Your business is not to catch men with show,
With homage to the perishable clay,              
But lift them over it, ignore it all,
Make them forget there's such a thing as flesh.
Your business is to paint the souls of men — 
Man's soul, and it's a fire, smoke . . . no, it's not . . .
It's vapor done up like a new-born babe — 
(In that shape when you die it leaves your mouth)
It's . . . well, what matters talking, it's the soul!
Give us no more of body than shows soul! 
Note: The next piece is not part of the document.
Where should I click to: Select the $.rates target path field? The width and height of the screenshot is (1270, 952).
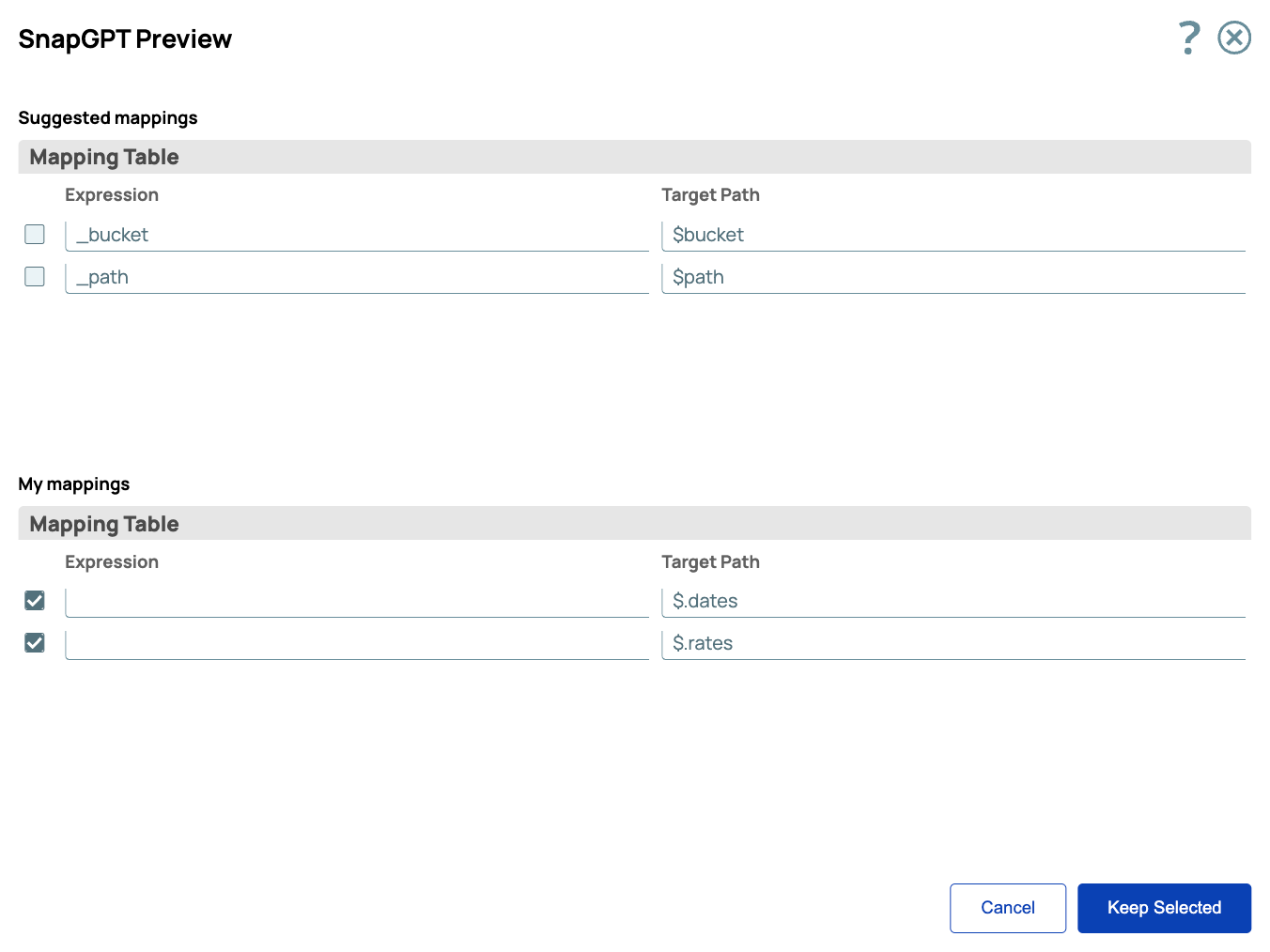point(953,643)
(Browning, R. Fra Lippo Lippi).


I wondered, like every museologist, what a person would miss if they explored this exhibit via a computer, digitally. A lot would be missed such as the textures in the paper acting like capillaries blurring sepia ink; the translucence of pencil marks; shadow images from the other side of the paper or parchment. Digital images would distort a viewer’s appreciation of the limitations and the artists’ mastery of the scale of the pieces – the tiny details in the miniatures, the amazing scope conveyed by tapestries that must measure 8 x 24 feet. The computer would alleviate the requirement to peer closely at a faded page or to back up to be able to take in the whole image. I found myself looking for story and overwhelmed at the vast array of unexplained visual stories that went on from room to room. I discovered that I think about and value this kind of art as visual documents from which to inform living history – what does the bread look like; how is the hair arranged; what supplies would the artist have carried into the field or studio; did that shirt have smocking at the neck – is that what held the tiny pleats in place? I wanted to sit down but there was no place to sit. The exhibit moved us visitors through as if we were in a maze. When we got to the end, the exit was not obvious until we turned the sharp corner to find a kiosk where postcards and audio tour devices were being sold.
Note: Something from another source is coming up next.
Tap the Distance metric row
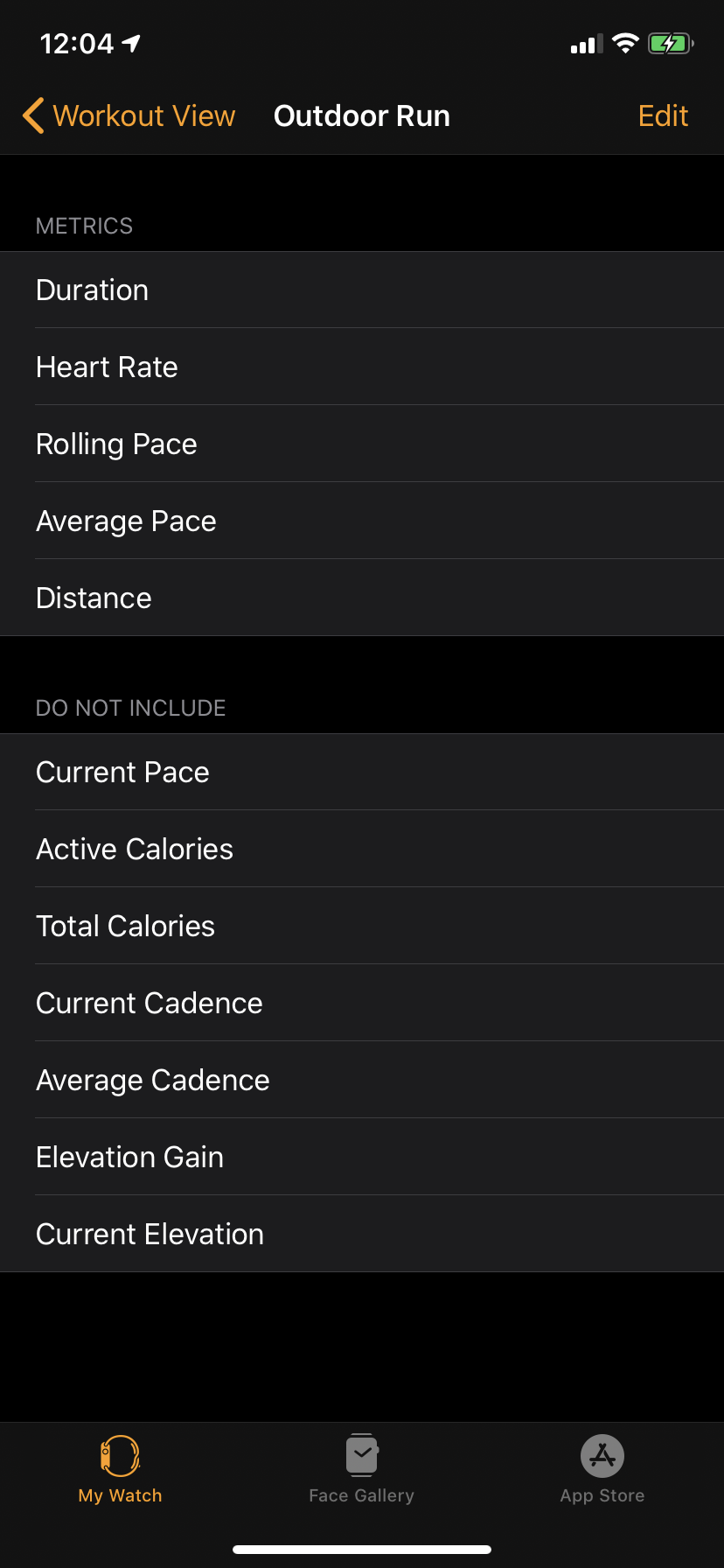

I tried to use another kiosk to recharge my cell phone. It was ingenious, really. Why haven’t I seen one of these machines in the US? Every museum could make money from having one. Scan your debit card, pay 50 euros, and a little compartment opens with three different charge plugs including the one I needed for my I-phone. Plug in the phone, close the little door. Payment accepted. Voila, the screen says the phone is charged and the little door opens again. It took my money but, in spite of its assertion, no additional charge showed on my phone. Alas. 


So, how do I report on my visit to the Louvre? I am glad to be able to say that I have seen a piece of it. That exhibit was enough for my tired feet, given the crowd and the distance I had to walk to return to my hotel. I discovered more about myself and how my particular experience as the director of a much smaller, not-art museum guided my way through this iconic, first modern western museum. It makes me think of how I prepared my children when they were younger than most visitors to the St. Louis Art Museum by setting a challenge – today, we are going to look for dogs; on the next visit we will look for people playing games... The challenge became enough of a focus for the children to engage with the art. After we got home I always asked each child to tell which their favorite piece of art was and to draw it from memory. So, in compliance to that prompt, I have written my memory here. If I were to draw my favorite piece, it would be the brightly colored margin of a prayer book where the artist painted realistic flowers at about 100% scale up the side of the page, complete with a caterpillar creeping towards the opening bud and another bug hovering over a lower blossom.